2.      Diagnosa Keperawatan dan Intervensi
1)      Kerusakan pertukaran gas berhubungan dengan gangguan aliran darah ke alveoli atau kegagalan utama paru, perubahan membran alveolar- kapiler ( atelektasis , kolaps jalan nafas/ alveolar  edema paru/efusi, sekresi berlebihan / perdarahan aktif ) ditandai dengan :
-        Dispnea berat
-        Gelisah
-        Sianosis
-        Perubahan GDA
-        Hipoksemia
Tujuan :
Oksigenasi dengan GDA dalam rentang normal (pa O2 < 80 mmHg, pa Co2 > 45 mmHg dan Saturasi < 80 mmHg ) setelah dilakukan tindakan keperawtan selama di RS.
Kriteria hasil :
-        Tidak sesak nafas
-        Tidak gelisah
-        GDA dalam batas Normal ( pa O2 < 80 mmHg, pa Co2 > 45 mmHg dan saturasi < 80 mmHg )
Intervensi :
a.    Catat frekuensi & kedalaman pernafasan, penggunaan otot bantu pernafasan
b.    Auskultasi paru untuk  mengetahui penurunan / tidak adanya  bunyi nafas  dan adanya bunyi tambahan misal krakles, ronki dll.
c.    Lakukan tindakan untuk memperbaiki / mempertahankan jalan nafas misalnya, batuk,  penghisapan lendir dll.

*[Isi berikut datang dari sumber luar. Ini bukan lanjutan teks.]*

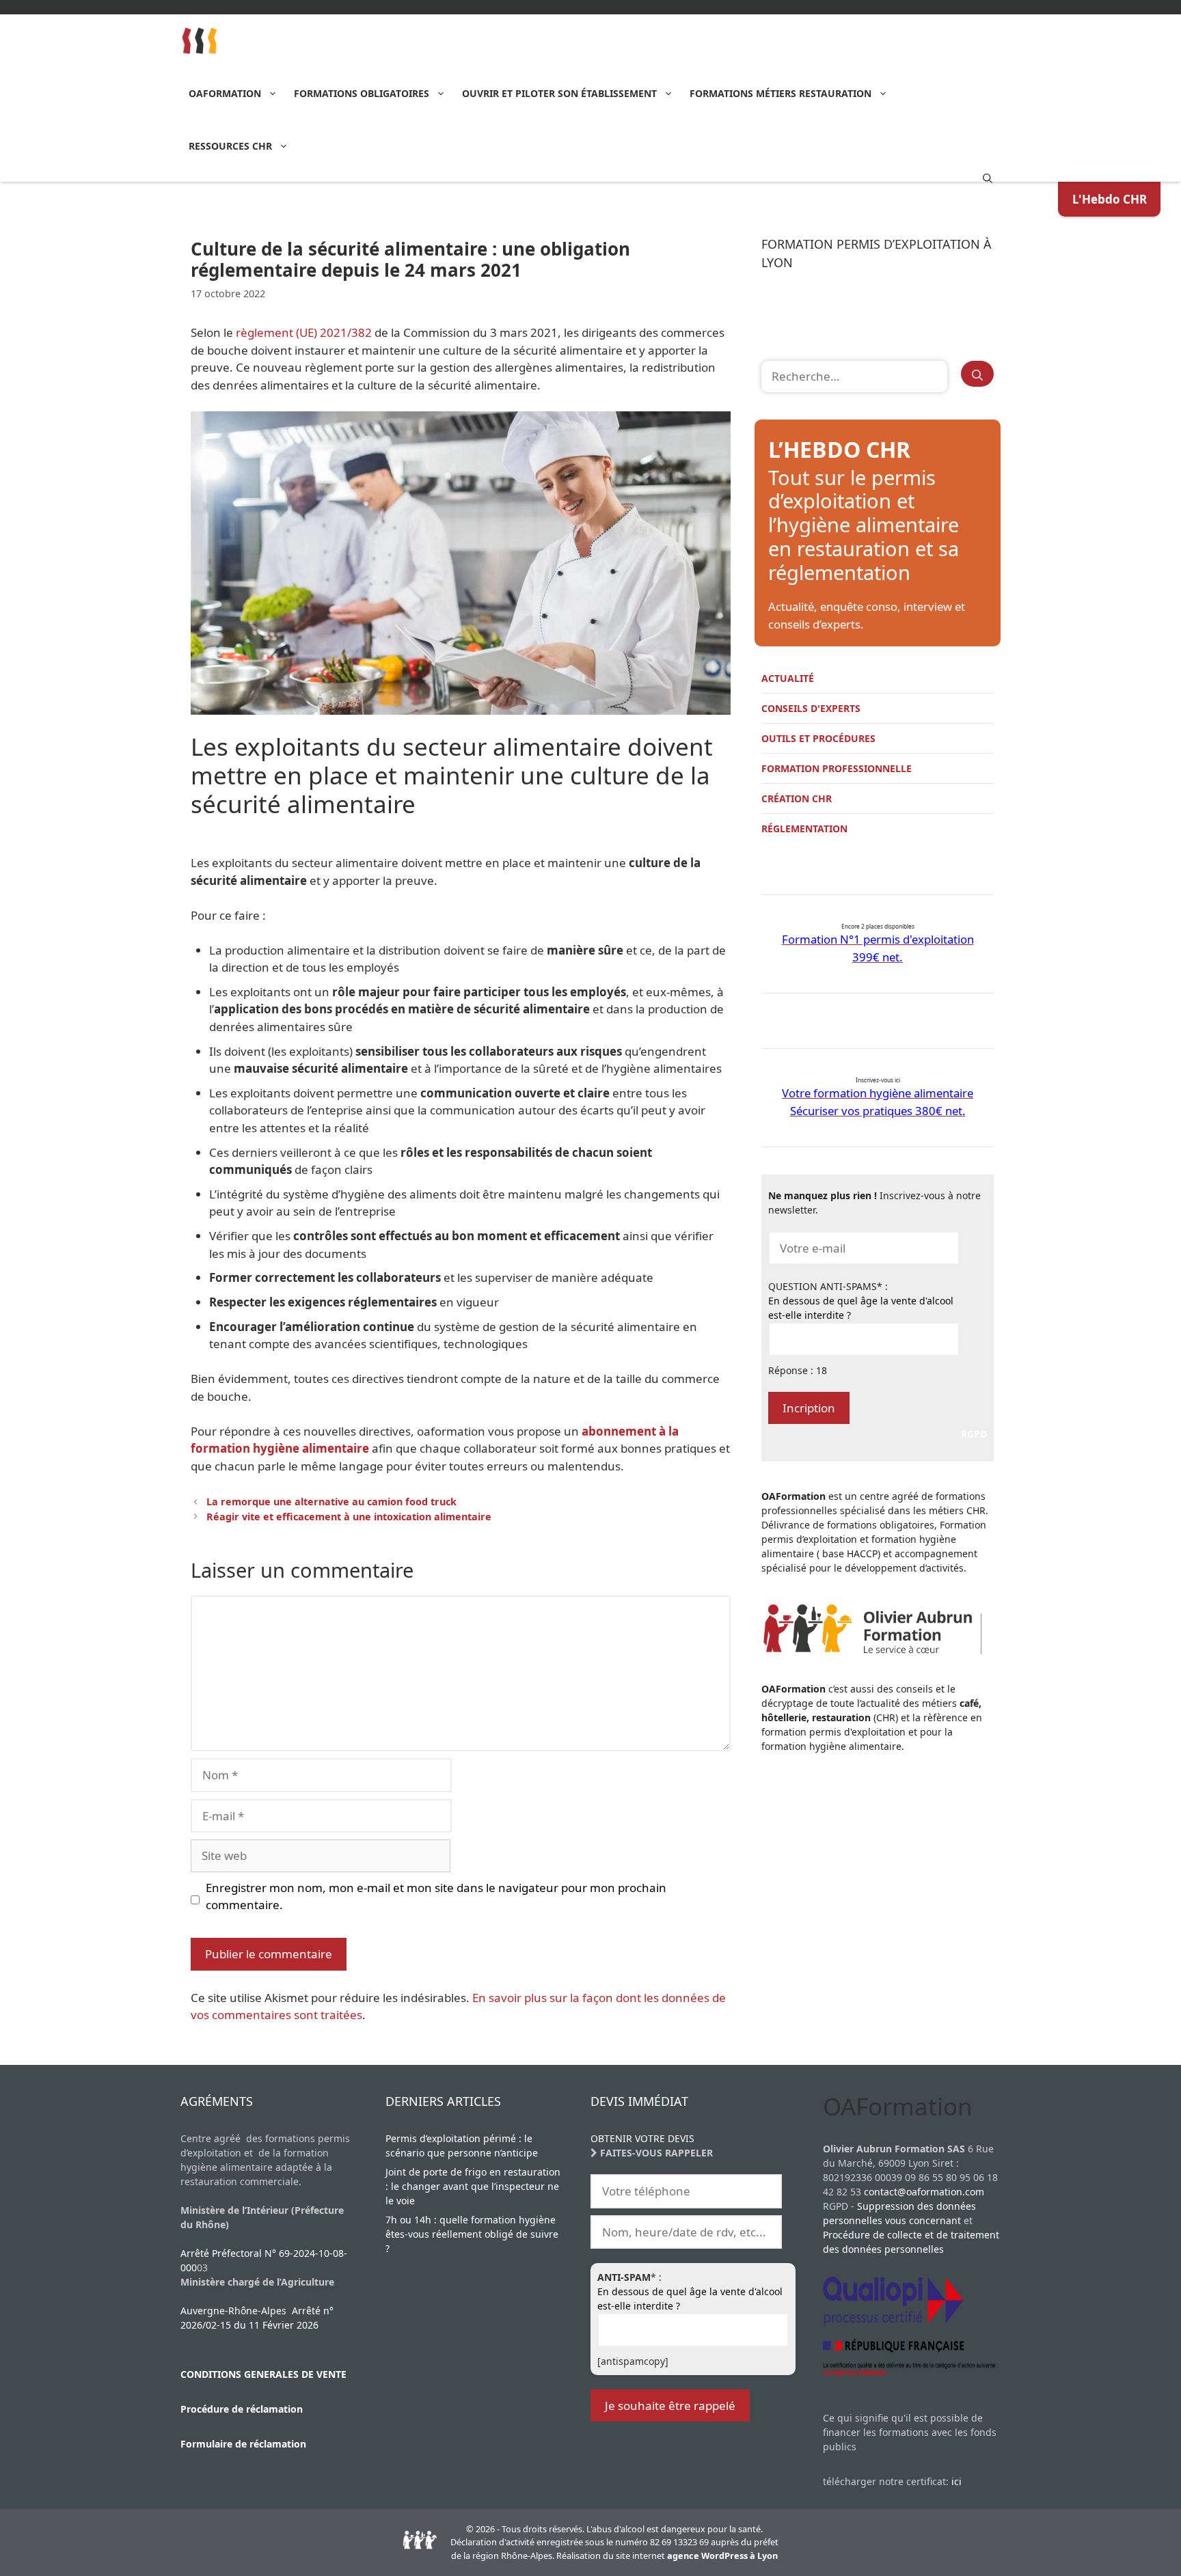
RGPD (974, 1433)
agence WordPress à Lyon (722, 2555)
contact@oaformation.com (924, 2191)
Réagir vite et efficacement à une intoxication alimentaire (348, 1516)
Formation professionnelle (836, 768)
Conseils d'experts (810, 708)
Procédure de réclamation (241, 2408)
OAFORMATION (225, 93)
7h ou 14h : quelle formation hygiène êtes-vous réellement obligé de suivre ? (471, 2234)
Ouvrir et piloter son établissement (559, 93)
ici (956, 2481)
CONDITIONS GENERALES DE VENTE (263, 2374)
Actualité (787, 678)
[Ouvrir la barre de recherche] (988, 177)
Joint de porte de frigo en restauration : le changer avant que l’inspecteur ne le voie (472, 2186)
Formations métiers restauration (780, 93)
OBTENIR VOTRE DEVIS (642, 2138)
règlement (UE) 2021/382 (305, 332)
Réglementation (804, 828)
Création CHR (796, 798)
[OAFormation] (199, 40)
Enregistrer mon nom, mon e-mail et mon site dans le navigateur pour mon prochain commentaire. (436, 1896)
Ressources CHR (230, 145)
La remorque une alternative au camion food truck (331, 1501)
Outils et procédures (818, 738)
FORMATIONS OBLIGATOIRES (361, 93)
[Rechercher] (977, 374)
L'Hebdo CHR (1109, 199)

d.   Tinggikan kepala / tempat tidur sesuai kebutuhan / toleransi pasien
e.    Kaji toleransi aktifitas misalnya keluhan kelemahan/ kelelahan selama kerja atau tanda vital berubah.
2)      Gangguan perfusi jaringan berhubungan dengan iskemik, kerusakan otot jantung, penyempitan / penyumbatan pembuluh darah arteri koronaria ditandai dengan :
-        Daerah perifer dingin
-        EKG elevasi segmen ST & Q patologis pada lead tertentu
-        RR lebih dari 24 x/ menit
-        Kapiler refill lebih dari 3 detik
-        Nyeri dada
-       Gambaran foto torak terdapat pembesaran jantung & kongestif paru ( tidak selalu )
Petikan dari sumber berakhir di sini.